All these safety features, along with high efficiency, tick all boxes in terms of sustainability and proper use of energy. The automotive brands are now also focusing on developing compact and efficient secondary electronics for drones and other cost-sensitive products.
For proper usage and charging of the vehicles an infrastructure that is maintained by a central server is needed. Micro-mobility startups and companies are developing solutions to manage shared mobility better.
Felyx, a Belgian micro-mobility startup, has developed a mobile app to locate, reserve, and connect with an e-scooter for urban transportation.
Duckt, another smart mobility startup, creates two-wheeler charging and parking stations that can be managed over an app.

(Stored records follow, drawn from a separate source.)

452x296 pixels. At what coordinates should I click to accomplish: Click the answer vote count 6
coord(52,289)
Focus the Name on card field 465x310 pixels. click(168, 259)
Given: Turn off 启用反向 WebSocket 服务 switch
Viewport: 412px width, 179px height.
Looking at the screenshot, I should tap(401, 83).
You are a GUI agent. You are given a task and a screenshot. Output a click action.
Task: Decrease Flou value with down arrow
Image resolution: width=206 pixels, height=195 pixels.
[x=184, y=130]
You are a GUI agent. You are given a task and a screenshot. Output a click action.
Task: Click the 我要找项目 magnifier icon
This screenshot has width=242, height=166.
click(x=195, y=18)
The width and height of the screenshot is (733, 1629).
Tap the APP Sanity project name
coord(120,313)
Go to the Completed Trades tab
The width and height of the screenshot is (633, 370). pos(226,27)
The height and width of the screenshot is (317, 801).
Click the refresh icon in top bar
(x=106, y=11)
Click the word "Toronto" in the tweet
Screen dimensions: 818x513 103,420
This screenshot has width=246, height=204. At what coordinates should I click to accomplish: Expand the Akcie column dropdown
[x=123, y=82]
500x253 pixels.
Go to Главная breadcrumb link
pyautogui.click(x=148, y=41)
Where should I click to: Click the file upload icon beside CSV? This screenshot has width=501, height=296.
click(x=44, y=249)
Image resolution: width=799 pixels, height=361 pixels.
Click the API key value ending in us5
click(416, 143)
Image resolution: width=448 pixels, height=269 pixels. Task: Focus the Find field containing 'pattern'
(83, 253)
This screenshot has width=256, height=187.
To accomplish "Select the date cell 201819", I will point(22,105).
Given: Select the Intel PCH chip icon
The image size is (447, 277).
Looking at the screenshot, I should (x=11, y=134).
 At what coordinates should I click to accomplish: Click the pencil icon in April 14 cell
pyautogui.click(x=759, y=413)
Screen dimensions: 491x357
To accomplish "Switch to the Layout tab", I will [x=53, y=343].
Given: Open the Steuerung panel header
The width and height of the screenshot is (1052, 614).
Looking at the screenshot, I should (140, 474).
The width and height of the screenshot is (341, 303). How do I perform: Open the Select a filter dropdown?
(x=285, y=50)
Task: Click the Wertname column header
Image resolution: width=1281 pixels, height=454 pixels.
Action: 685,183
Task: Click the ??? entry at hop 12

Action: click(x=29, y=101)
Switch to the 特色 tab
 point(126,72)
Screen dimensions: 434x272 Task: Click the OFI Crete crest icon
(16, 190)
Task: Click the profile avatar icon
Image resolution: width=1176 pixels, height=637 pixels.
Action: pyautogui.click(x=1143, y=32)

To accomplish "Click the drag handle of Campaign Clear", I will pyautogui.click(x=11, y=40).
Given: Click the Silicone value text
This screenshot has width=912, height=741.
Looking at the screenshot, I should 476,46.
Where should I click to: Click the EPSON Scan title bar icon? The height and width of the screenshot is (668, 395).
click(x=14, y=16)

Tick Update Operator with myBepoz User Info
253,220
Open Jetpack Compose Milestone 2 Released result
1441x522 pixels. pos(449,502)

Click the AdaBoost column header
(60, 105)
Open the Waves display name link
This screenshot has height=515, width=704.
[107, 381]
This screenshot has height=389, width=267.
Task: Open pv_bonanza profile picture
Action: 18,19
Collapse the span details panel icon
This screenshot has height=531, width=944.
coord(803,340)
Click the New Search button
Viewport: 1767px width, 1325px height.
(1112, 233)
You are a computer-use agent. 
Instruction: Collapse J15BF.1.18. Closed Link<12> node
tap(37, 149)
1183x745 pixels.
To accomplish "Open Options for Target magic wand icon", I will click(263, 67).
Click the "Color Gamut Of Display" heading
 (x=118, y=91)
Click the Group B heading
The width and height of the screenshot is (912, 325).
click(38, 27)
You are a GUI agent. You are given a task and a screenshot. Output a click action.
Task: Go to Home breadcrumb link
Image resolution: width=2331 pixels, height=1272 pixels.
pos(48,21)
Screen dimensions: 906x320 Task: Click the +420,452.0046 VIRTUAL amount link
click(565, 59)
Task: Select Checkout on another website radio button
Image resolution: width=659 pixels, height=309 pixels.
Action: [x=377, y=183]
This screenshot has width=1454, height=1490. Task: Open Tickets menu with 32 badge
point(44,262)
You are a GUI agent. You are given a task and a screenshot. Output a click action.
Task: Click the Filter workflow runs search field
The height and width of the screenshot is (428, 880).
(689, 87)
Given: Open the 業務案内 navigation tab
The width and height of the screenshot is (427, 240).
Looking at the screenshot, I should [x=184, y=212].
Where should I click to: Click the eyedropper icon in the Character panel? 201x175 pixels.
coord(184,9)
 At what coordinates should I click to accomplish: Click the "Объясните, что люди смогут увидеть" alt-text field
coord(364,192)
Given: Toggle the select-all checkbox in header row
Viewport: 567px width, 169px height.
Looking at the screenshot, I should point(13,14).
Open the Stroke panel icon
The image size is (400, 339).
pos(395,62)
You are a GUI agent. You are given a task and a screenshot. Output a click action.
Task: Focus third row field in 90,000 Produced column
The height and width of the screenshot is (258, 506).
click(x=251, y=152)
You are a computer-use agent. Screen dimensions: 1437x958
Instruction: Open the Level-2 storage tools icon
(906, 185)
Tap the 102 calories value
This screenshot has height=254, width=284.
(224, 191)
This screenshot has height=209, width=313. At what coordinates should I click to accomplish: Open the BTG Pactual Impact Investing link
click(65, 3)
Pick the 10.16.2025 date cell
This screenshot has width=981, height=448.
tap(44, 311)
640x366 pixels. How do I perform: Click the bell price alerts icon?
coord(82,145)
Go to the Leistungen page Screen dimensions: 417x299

Ground Control Systems, an American micro-mobility startup, provides ‘charge and park’ solutions over various campuses.
MobiDock, a Norwegian company, is putting 400 charging stations outside in a city of 15,000 people for electric two- and three-wheelers.
The infrastructure of shared micro-mobility provides a two-wheeler to go up to a nearby bus or metro station. The same micro-mobility can be used, after alighting from the bus or metro, to go to the final destination. As everything is connected to the cloud, the user can use the same ticket for the whole journey.
For seamless connectivity, every electric kick bike is equipped with an IoT charging device that automatically handshakes with the charging station and commences charging if they have an IoT match (that is both parties have an agreement to charge). The IoT charging device also equips a DC power charger, thus combining connectivity, data transfer, and charging in the same technology.
The technology for these applications has a data link that communicates with the cloud and allows a bike to be taken on rent. Once rented, the user is notified on the phone and everything from there is seamless. The user can view activities such as battery status, position of the bike, and available parking station. On a larger scale, shared mobility is more advantageous for private rental bike companies to enter the market without too much barrier in terms of infrastructure.
Similar to rental bikes, private bikes can also use the same infrastructure where the consumer is charged every time they stop. The usual startup cost and an hourly charge after being parked continues to remain the same. The ticket for a month for these bikes can be taken as a combination with other modes of transport such as metro and bus for a complete month.
Other micro-mobility applications
Micro-mobility can also be applied in aerial drones. The drones can be charged through their feet at their parking lot by inducing magnetic field. The secondary coil in a drone gives information about relative position of its each leg to the autopilot to define heading.
The primary coil in the parking station induces a magnetic field for fine positioning of the drone for automatic docking. The same technology can be used for charging boats on ports as well.
The autonomous robots can be used for agricultural applications too to enhance farm yields. Agriculture needs a lot of automation that can be handled through robots and tractors, and now in combination with aerial drones. This mobility enables moving things autonomously through a robust wireless, rather than moving people.
Micro-mobility in India
In a country like India, 2-wheelers are in big demand and micro-mobility is growing by a good margin as well. Statistics suggest 66% of the traffic in India is micro-mobile.
But the challenges that we face are currently global. The need for highly efficient and low-cost charging devices for electric vehicles is felt all over the world.
Helge Sverre Eide, Partner and Managing Director, Wireless Power and Communication (WPC Norway) says, “The government policy on electric vehicles is encouraging as it gives incentives to those who actually move into this EV business. Norway has utilised this procedure to promote EVs and ban the sale of combustion cars in the future. The government has taken a lot of effort for this, and I feel that India is doing the same.”
This article, based on a presentation by Helge Sverre Eide, Partner and Managing Director, Wireless Power and Communication (WPC Norway) at MOVES 2021, was prepared by Darshil Patel, a technology enthusiast with a deep interest in power electronics.